Hairlines have receded faster than usual during the pandemic due to both stress and the aftereffects of COVID 19. After a coronavirus infection, many people experience increased hair shedding starting two to three months after becoming sick, and continuing for a total of six to nine months.
A Silicon Valley biotech startup, dNovo, has developed a possible solution for this problem. The company claims it has managed to reprogram ordinary cells, like fat or blood cells, into human hair follicles.
Starting with a few drops of blood, dNovo can produce customized hair stem cells that can be used to create new hair. The cells are said to be able to evade any immune system response that would reject them.
DNovo, founded by Stanford University–trained biologist Ernesto Lujan, had its first breakthrough in 2019 with a patent-pending technology that regenerates various kinds of human cells into hair stem cells. The process requires five steps: collecting cells, reprogramming them, growing the new hair-producing cells, adding those hair-producing cells to human scalps, and finally waiting one to three months for the hair to grow.
The technology is years away from being ready for humans. For now, its effectiveness has been shown to work only on mice.
“We are currently in the preclinical stage of development,” Lujan told Fortune. “We have shown the results in laboratory mice and are very excited with those.”
He added, “We hope to eventually demonstrate the efficacy in human trials and make our product commercially available, but at the moment we are in the early stages of the whole process.”
DNovo is not the only company working on lab-grown hair cells. Another biotech company, Stemson Therapeutics, received $15 million in funding in July to find a cure for hair loss with “with a novel cell regeneration technology using the patient’s own cells to generate new hair follicles.”
In 2006, Japanese researcher Dr. Shinya Yamanaka discovered a formula to convert any type of human tissue into stem cells. Since the discovery of so-called iPSCs, they have become the basis for many cutting-edge therapies.

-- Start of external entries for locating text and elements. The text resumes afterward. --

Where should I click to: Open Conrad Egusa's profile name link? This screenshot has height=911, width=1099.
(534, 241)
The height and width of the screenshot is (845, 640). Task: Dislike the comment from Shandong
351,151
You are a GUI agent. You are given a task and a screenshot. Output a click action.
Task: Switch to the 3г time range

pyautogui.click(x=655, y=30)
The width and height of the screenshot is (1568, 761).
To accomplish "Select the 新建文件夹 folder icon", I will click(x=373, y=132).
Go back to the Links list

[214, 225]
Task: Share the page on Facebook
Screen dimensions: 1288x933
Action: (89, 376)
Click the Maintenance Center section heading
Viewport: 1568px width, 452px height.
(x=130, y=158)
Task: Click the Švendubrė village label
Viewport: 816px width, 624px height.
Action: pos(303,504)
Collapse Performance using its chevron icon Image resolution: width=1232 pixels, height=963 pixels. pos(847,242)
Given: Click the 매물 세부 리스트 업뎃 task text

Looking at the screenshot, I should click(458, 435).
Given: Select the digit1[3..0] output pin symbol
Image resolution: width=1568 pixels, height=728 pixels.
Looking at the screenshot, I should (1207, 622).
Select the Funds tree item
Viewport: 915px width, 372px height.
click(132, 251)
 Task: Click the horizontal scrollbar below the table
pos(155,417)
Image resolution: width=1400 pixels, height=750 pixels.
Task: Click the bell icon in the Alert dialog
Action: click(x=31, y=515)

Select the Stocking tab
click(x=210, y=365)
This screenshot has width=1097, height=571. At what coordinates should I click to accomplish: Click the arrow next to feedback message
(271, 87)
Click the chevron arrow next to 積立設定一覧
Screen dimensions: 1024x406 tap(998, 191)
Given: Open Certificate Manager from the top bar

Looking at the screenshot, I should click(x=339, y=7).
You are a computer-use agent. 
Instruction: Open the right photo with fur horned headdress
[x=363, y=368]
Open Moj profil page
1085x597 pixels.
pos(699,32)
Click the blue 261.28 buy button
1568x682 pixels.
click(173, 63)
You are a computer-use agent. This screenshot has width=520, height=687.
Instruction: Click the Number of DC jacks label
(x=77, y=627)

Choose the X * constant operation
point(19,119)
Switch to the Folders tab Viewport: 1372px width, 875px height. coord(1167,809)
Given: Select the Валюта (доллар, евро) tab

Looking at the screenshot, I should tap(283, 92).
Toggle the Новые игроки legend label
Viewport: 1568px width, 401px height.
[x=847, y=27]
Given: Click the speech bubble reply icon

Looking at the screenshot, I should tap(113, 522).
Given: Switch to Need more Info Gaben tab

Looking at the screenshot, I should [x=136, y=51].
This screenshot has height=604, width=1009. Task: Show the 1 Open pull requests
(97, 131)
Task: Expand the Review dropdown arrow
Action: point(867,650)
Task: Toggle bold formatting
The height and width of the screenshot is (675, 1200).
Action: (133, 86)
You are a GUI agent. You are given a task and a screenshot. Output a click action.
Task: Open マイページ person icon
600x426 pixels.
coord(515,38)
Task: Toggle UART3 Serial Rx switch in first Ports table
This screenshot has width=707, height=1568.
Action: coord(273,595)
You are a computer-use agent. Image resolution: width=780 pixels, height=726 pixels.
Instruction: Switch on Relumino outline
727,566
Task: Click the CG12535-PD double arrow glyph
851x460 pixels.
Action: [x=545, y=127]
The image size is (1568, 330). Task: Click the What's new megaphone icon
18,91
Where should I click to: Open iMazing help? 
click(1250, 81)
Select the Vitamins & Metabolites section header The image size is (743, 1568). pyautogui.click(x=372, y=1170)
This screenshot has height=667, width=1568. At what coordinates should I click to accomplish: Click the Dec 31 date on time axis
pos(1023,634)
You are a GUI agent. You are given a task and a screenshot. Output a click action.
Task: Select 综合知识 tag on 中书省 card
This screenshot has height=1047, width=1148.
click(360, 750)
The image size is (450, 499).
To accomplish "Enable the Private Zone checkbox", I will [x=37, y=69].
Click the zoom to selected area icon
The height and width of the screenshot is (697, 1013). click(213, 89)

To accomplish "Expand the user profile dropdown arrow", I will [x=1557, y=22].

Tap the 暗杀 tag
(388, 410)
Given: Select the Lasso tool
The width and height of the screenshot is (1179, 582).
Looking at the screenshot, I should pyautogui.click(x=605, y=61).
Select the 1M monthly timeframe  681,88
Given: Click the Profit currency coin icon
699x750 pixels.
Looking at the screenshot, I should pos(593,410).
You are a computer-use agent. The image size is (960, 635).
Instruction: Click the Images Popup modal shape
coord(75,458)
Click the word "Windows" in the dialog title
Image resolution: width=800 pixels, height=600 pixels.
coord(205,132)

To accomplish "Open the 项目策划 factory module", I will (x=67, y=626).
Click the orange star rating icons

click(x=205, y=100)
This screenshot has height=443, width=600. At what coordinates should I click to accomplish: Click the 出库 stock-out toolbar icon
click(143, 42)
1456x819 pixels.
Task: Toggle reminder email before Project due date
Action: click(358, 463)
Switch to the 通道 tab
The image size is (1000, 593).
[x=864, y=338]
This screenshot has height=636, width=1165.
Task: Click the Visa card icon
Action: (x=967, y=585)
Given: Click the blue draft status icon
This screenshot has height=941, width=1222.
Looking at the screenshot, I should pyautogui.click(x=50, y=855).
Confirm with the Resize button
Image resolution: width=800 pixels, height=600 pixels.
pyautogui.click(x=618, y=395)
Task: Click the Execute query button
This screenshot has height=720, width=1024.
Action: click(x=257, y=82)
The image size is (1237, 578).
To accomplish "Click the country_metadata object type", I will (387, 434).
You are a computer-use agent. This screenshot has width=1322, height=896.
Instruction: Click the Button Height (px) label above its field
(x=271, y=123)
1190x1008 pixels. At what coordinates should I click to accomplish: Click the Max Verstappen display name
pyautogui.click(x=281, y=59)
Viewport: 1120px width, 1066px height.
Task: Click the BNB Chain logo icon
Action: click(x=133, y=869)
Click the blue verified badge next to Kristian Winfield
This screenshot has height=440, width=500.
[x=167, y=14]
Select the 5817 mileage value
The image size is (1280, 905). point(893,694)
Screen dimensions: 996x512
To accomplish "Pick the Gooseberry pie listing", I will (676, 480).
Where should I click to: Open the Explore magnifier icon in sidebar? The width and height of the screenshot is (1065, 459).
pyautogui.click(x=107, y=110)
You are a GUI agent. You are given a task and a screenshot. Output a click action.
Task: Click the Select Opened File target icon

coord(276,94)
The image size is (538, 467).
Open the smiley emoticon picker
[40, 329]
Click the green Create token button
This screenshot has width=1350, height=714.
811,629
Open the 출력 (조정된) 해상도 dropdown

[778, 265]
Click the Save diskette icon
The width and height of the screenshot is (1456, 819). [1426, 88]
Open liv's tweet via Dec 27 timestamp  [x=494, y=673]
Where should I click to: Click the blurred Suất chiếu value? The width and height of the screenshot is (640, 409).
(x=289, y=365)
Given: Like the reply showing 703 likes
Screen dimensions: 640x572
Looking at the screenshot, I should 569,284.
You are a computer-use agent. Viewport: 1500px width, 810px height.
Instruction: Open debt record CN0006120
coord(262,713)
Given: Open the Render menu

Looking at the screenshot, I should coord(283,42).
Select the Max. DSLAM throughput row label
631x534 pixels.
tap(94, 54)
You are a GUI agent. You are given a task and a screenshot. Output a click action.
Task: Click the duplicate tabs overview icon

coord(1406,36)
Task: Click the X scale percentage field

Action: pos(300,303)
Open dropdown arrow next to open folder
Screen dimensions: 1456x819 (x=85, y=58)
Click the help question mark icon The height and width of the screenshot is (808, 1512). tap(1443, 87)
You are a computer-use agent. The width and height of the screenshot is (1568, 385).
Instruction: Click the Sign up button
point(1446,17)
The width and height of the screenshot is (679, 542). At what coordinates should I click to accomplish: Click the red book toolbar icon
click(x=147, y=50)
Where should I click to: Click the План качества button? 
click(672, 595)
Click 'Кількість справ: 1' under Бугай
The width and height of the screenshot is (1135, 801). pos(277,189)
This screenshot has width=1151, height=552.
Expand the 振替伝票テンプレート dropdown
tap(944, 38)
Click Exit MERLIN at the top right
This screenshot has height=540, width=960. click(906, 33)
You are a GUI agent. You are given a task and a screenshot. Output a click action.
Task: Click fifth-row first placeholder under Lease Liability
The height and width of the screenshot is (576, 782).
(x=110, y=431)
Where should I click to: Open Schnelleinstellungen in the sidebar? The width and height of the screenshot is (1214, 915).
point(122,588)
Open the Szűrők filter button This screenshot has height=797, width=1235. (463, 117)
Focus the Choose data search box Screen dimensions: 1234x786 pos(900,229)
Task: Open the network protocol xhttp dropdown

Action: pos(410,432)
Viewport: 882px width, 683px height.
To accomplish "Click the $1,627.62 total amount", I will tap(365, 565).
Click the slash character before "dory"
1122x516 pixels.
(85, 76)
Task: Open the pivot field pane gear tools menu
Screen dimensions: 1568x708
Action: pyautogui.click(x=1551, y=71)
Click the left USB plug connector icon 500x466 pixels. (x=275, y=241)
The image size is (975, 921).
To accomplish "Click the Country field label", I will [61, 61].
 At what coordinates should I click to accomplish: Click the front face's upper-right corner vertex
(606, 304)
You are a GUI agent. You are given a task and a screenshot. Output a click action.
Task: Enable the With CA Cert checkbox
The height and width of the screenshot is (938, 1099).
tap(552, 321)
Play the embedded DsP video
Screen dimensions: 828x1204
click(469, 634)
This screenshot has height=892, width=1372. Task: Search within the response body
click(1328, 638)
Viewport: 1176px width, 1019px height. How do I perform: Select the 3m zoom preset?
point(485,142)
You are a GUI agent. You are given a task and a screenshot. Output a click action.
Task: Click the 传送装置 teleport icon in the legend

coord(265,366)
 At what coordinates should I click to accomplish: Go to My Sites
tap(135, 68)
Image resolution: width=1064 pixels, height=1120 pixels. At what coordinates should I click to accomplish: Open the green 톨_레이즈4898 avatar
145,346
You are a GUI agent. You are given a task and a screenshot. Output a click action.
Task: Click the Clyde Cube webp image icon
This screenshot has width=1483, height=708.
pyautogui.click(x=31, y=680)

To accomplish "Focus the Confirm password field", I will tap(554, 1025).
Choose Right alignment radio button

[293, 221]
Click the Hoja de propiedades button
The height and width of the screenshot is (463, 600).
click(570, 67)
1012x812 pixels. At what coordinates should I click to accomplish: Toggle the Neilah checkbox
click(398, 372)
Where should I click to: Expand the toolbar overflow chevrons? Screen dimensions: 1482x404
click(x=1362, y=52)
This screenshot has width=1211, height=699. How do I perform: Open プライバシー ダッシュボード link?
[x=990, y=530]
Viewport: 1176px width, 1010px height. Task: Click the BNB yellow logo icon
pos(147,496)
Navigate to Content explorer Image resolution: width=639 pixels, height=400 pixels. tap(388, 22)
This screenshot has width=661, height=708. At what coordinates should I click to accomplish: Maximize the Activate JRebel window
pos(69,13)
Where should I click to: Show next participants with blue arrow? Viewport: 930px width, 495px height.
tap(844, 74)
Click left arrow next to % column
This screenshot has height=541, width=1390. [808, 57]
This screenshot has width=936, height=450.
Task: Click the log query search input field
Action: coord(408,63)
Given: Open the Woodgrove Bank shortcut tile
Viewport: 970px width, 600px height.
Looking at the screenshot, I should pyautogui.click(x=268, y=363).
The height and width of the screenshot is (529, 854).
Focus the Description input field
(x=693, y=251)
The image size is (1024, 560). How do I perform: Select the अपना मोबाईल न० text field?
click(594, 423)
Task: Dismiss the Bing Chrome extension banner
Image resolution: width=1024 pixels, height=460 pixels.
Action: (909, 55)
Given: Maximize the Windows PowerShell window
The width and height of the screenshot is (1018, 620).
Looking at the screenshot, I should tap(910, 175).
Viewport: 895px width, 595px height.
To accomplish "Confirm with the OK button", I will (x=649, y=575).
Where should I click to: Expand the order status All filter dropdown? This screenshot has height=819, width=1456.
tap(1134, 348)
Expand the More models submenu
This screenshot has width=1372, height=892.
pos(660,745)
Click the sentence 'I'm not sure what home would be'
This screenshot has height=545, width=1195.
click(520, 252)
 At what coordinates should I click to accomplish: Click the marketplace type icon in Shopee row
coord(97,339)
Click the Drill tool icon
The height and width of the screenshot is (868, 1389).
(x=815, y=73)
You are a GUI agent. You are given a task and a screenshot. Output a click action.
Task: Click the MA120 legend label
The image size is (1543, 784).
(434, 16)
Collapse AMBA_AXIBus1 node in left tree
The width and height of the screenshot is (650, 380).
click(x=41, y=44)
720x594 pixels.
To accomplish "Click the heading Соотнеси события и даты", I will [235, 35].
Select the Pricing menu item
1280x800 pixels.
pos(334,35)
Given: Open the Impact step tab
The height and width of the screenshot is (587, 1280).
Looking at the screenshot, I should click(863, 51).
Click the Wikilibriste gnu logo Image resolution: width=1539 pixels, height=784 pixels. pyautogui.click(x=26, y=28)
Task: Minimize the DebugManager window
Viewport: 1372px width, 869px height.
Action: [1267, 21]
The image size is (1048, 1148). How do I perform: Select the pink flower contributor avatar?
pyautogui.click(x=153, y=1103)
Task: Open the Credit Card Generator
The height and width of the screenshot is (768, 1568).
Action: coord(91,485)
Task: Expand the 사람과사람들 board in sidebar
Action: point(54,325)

Stemson Therapeutics is among them. The company claims that it is the first to “leverage an iPSC approach to treat hair loss by generating de novo hair follicles.” Its technology is not yet commercially available.
People who want more hair have long been able to get hair transplants. However, the number of such transplant procedures is declining as U.S. consumers switch to ingestible products and foams including Nutrafol and Rogaine.